* The problem
For each line of the data below, copy it if it holds the word "avatar".

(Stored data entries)
▬▬▬▬▬▬
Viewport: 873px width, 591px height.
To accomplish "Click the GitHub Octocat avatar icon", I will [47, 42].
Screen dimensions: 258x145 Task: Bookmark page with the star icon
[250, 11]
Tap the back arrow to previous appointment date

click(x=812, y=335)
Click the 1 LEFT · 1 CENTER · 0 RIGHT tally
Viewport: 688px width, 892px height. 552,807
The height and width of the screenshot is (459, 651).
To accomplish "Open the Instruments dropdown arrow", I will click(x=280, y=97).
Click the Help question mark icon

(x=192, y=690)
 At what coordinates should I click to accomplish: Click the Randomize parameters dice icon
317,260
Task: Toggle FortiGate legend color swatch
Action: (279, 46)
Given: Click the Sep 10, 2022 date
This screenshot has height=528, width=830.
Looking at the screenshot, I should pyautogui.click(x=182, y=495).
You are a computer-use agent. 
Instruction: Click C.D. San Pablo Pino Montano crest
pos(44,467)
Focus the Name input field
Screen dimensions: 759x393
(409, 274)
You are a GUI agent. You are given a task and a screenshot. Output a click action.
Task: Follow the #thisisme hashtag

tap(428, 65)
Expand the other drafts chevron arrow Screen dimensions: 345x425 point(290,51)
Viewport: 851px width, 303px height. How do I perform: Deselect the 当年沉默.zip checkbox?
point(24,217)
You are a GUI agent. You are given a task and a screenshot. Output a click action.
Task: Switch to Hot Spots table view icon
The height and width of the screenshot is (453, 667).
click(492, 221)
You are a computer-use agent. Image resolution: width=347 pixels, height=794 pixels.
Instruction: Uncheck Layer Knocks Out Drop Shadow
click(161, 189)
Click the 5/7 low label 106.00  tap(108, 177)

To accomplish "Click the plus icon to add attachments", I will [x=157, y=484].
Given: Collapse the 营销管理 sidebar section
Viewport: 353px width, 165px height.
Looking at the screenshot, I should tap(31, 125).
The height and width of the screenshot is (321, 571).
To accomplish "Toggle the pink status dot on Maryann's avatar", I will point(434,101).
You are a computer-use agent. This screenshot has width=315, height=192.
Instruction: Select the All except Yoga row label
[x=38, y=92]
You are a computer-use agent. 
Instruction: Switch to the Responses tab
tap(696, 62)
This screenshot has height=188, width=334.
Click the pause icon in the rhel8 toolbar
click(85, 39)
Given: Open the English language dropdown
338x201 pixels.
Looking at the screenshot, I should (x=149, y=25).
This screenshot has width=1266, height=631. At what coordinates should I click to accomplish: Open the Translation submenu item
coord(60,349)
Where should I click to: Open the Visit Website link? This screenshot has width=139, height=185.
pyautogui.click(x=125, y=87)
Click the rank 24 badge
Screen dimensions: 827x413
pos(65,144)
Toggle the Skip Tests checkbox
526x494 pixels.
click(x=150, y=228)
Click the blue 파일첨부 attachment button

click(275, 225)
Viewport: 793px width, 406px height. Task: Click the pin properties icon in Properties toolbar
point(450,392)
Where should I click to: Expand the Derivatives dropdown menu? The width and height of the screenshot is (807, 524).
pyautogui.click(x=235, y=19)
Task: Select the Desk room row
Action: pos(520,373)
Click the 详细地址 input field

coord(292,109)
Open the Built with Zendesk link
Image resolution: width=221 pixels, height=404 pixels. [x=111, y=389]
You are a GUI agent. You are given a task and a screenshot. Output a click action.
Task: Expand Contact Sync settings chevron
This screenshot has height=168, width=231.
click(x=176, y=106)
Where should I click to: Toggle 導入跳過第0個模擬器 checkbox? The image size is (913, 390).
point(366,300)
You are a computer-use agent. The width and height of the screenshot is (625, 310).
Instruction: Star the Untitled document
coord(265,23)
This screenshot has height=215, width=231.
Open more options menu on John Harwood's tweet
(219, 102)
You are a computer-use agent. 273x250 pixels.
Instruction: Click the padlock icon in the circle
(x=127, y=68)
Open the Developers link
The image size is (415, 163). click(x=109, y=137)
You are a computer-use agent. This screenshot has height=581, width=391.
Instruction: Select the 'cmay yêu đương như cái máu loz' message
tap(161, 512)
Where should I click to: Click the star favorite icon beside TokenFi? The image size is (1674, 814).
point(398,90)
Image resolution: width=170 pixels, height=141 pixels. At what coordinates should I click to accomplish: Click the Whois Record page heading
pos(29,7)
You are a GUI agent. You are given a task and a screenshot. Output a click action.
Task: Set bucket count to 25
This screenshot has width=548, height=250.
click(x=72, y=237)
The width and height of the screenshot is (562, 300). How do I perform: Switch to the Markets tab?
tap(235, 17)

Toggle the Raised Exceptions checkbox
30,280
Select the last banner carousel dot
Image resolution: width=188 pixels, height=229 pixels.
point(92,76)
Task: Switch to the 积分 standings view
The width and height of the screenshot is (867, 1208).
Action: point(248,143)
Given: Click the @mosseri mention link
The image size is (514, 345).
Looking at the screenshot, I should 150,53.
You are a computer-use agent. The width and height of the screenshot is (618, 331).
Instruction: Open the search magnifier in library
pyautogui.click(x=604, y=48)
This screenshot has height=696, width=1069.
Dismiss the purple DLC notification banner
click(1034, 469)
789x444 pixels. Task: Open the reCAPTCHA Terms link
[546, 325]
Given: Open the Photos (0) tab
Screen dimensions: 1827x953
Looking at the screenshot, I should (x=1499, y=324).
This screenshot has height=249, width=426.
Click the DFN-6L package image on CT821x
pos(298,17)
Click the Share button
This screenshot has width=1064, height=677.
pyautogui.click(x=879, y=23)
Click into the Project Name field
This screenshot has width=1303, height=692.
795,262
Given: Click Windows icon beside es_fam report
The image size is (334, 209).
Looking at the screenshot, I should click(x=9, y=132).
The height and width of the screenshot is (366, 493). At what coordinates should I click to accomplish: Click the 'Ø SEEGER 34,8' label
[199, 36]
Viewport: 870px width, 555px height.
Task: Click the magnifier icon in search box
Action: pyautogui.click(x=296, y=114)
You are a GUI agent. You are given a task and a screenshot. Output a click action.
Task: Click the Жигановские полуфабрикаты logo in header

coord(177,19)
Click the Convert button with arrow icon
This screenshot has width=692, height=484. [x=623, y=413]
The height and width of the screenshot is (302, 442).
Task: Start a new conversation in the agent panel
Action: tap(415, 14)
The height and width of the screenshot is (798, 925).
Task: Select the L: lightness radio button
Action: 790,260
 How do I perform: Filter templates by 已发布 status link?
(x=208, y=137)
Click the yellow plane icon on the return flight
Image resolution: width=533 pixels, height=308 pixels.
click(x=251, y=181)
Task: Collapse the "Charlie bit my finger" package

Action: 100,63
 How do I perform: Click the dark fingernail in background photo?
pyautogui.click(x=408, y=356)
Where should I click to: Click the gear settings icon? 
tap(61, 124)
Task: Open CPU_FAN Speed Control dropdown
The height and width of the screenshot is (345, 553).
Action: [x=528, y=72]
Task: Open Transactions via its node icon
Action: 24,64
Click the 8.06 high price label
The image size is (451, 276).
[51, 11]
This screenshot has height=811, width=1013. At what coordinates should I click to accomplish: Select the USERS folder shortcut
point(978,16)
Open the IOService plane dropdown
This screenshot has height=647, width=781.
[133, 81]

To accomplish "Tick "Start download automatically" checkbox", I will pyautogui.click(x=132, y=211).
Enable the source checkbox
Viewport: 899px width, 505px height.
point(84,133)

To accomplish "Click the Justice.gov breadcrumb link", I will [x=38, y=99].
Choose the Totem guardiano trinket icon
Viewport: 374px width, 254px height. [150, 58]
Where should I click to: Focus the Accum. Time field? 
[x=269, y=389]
▬▬▬▬▬▬
* Your response
To accomplish "Click the GitHub Octocat avatar icon", I will [47, 42].
To accomplish "Toggle the pink status dot on Maryann's avatar", I will point(434,101).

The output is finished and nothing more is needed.